Fall 2022/Diane Helfrich

I recently heard a talk with an analogy that caused me to pause and take note. What if you received a bicycle but weren’t allowed to ride it until you completed a course of instruction? You had to learn the history of bikes, the theory behind the physics of how they work, and how bicycles are used worldwide. Then, you had to read and be paper-tested on changing a tire and fixing the chain—all bookwork. You worked hard on preparing for the final exam. Having passed the exam, the instructor then sent you outside and told you to now ride your bike. Would you succeed in riding it? Probably not, because learning to ride a bike must involve riding it!

Unfortunately, much of our educational system through college graduation is built around that exact concept.

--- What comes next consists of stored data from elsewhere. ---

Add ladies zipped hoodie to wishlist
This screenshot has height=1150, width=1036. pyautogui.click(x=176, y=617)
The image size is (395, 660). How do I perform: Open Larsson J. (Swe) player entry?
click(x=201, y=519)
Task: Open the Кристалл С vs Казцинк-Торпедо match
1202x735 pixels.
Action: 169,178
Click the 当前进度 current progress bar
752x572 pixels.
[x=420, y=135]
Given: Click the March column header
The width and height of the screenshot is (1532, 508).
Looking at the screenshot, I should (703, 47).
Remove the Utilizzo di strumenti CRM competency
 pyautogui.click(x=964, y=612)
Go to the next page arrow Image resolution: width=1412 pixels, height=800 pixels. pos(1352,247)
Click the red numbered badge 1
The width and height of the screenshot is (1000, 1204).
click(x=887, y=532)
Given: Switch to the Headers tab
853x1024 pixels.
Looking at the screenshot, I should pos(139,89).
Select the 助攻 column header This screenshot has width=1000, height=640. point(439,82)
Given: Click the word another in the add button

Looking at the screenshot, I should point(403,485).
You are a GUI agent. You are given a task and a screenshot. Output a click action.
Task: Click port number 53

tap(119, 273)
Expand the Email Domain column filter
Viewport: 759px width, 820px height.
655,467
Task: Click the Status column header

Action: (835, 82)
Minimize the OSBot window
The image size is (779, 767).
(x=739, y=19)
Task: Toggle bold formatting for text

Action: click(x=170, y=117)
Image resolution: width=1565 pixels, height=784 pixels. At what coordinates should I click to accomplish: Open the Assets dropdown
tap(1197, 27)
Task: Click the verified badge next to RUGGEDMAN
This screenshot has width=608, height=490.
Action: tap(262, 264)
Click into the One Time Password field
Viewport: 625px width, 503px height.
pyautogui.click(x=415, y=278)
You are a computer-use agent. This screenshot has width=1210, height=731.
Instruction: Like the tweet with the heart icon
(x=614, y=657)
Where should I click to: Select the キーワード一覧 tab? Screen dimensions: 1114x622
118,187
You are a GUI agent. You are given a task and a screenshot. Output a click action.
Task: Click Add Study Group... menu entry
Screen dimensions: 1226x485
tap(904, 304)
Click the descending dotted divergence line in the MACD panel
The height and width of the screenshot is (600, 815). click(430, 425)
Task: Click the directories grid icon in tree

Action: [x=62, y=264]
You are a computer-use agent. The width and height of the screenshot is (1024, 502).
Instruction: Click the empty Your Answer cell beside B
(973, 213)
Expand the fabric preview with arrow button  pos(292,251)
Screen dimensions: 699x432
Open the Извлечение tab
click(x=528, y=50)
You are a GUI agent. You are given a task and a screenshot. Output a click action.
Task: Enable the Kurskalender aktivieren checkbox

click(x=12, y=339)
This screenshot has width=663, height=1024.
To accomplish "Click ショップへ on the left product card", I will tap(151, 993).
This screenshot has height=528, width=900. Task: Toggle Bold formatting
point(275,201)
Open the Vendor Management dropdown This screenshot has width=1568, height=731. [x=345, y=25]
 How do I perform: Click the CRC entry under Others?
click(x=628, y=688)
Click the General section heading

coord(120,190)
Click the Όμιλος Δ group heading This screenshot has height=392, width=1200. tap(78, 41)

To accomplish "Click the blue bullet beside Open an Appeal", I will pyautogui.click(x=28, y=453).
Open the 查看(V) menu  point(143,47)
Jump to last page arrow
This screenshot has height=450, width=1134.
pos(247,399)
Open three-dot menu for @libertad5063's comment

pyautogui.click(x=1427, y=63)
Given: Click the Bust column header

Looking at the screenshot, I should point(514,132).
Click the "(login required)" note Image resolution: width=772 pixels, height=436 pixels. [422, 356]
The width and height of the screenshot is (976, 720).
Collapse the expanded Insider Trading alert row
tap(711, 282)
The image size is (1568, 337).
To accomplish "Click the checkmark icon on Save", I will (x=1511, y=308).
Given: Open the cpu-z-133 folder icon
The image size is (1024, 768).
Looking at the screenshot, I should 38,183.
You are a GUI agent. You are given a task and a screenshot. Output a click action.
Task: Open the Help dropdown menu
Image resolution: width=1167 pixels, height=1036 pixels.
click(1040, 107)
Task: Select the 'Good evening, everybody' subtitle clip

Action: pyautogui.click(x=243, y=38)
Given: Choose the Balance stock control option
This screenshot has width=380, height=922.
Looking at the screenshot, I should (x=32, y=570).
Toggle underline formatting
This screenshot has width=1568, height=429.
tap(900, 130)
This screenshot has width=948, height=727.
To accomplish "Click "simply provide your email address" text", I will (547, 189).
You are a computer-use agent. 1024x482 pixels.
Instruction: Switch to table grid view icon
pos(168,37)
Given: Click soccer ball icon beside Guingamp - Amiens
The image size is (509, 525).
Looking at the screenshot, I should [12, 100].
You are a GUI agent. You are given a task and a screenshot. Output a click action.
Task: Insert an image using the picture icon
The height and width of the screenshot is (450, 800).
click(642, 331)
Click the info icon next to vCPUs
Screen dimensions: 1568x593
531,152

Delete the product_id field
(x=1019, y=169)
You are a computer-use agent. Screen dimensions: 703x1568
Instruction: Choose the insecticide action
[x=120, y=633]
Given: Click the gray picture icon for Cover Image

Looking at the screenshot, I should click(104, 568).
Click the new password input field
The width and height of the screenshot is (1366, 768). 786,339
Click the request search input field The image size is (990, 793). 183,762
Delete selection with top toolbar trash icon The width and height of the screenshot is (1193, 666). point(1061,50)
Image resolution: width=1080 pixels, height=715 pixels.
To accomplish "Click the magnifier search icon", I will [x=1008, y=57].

We read, study, write papers, take exams, and at the end, we launch into the world to begin a new job. Yet, if you talk to most workers in any profession, they will tell you that what they do on the job, they mostly had to learn on the job. Even doctors better understand their craft when they finally deal directly with people instead of just books. Would you ever want your doctor to be only book-learned? It isn’t that book knowledge isn’t essential. It can lay the groundwork for a career or become the basis for learning other things. But, are we missing the educational boat when experiential learning is lacking in much of our educational paradigm?

I would contend that homeschooling offers us precisely the opportunity to make more of our education experiential. In doing, we have a how-it-really-works context for what we are learning. This kind of training is far different than what comes from books.

In thinking about schooling at our house, team policy debate is an excellent example of that concept. You do spend some time studying the theories of argumentation. Still, most of your time is spent researching, writing, presenting, arguing cases, taking notes, and researching other people’s debate cases—then doing it all again. The more you do it, the more adept you become with research. You become proficient at thinking on your feet and offering articulate discussions of the points at hand. Long story short, you get good at debate by practicing debate! It is experiential learning.

Another place we did a lot of hands-on exploration was with science fair projects where we had to conduct research, formulate a hypothesis, and define methods to test that hypothesis. Then we did the work gathering and analyzing the data. We had to learn some math to do the statistical analysis. Yet, the statistics made sense because we were studying it for an immediate purpose, not because it was the assigned topic. We gained significant knowledge about our subject. We were deeply involved in testing and analyzing what it all meant, asking more questions, and finding more answers through additional research. This pattern is the essence of deep and meaningful learning for a lifetime instead of for the next test.

The world is full of opportunities to learn new things. You can plan trips with maps as you travel and look into the history of places you go. You can learn all kinds of science at home by being curious and investigating. What do the eggs do in a cake? The baking powder? The yeast in bread? Why does fat melt, and why does it float on top of milk or water? What happens to my food when I swallow it? What does the alternator of the car do? How does the oil circulate through the engine, and why do we need the oil? Why did that ring of mushrooms form in the yard? How did the artist get that effect on his painting? How did another artist get the colors in blown glass? Every bit you learn has broader applications in understanding the world around you.

I need to be clear that I am not discouraging curricula use. On the contrary, I encourage an additional focus on asking questions about everything and researching the answers when you don’t know them. So, curricula can definitely have a place, but do venture outside of it and taste what life has to offer. Learn with your kids because you will not know the answers to every question they start proposing! Learn by doing everything you can. Travel, see, participate, investigate, plant, stargaze. Learning is a marvelous adventure when you live it!

Diane Helfrich is a veteran homeschooler of fourteen years. She now serves as the NCHE development director. She is active in her church music program and loves teaching confirmation to middle schoolers at her church. Outside of church, she has taken up playing the ukulele. She is married to newly-retired David. They have two children. Ian is working on a Ph.D. in economics at Georgia Tech, and Anna is a case manager for trafficked and abused children in Yakima, Washington.